VOLCANO
Malvern Theatres, Tuesday 7th August, 2012
This little-known Noel Coward piece was stashed away for decades because of its basis in real-life marital infidelities and so, to protect the guilty, has not seen the light of day until now.
The setting is the exotic Mount Fumfumbolo, which is a volcano and not a puppet in a kids’ TV show. On the side of this volcano, overlooking her banana plantations, widow Adela (Jenny Seagrove) enjoys solitude, the occasional company of her friends and a bit of a fling with louche Lothario, Guy (Jason Durr). He’s been chasing around the mountain but she, although in love with him, will not bump nasties with a married man. She keeps the lid on her simmering desire, you see, bit like the dormant volcano of the title.
Guy’s Mrs shows up and outbitches everyone at a tense little cocktail party. Were it not for the sultry, almost Tennessee Williams setting, this would be a run-of-the-mill suburban drama, with inferior epigrams and an unremarkable premise. However, in the second half, when the volcano blows its stack, the characters are thrown into physical as well as emotional crisis. Guy is unfaithful but not with Adela after all – he shacks up with young bride Ellen (Perdita Avery) in a shack, to take shelter from the eruption. Scratchy wife Melissa (Dawn Steele) rises above it all with some superior archness. Everyone seems to go back to England and poor Adela is left to reconstruct her homestead (three busted light bulbs and some overturned furniture) and finally ‘enjoy’ her solitude and her bananas. It is the calm after the storm, the aftermath of the outpouring.
Jenny Seagrove is elegant and likeable as Adela. Jason Durr is tanned and smarmy as Guy. I particularly liked Finty Williams as Grizelda. Most Cowardesque of the bunch is Robin Sebastian as her husband Robin. The cast keep on the right side of the ‘teddibly teddibly’ kind of delivery and Dawn Steele oozes arrogance and evil as uberbitch Melissa. Roy Marsden’s direction keeps the somewhat outmoded dialogue sparking along, although when the volcano blows, I would rather see a blackout than the dangling gantry of lights and the plastic plants being strewn across the stage.

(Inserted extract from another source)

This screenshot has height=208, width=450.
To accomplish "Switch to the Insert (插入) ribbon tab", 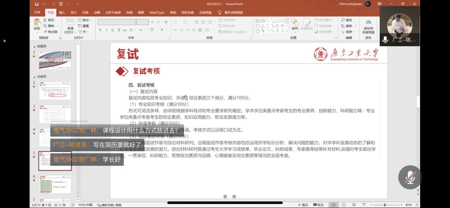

It is a pity this play didn’t do the business when it was written in the 1950s. Being shoved in a drawer and forgotten denied it its initial impact and robbed it of becoming a theatrical milestone for its frank discussions of sex, morality and sexual politics. Now its time has passed. The world has moved on in more ways than one; the play is something of a curiosity rather than the cutting-edge discussion-provoker it should have been.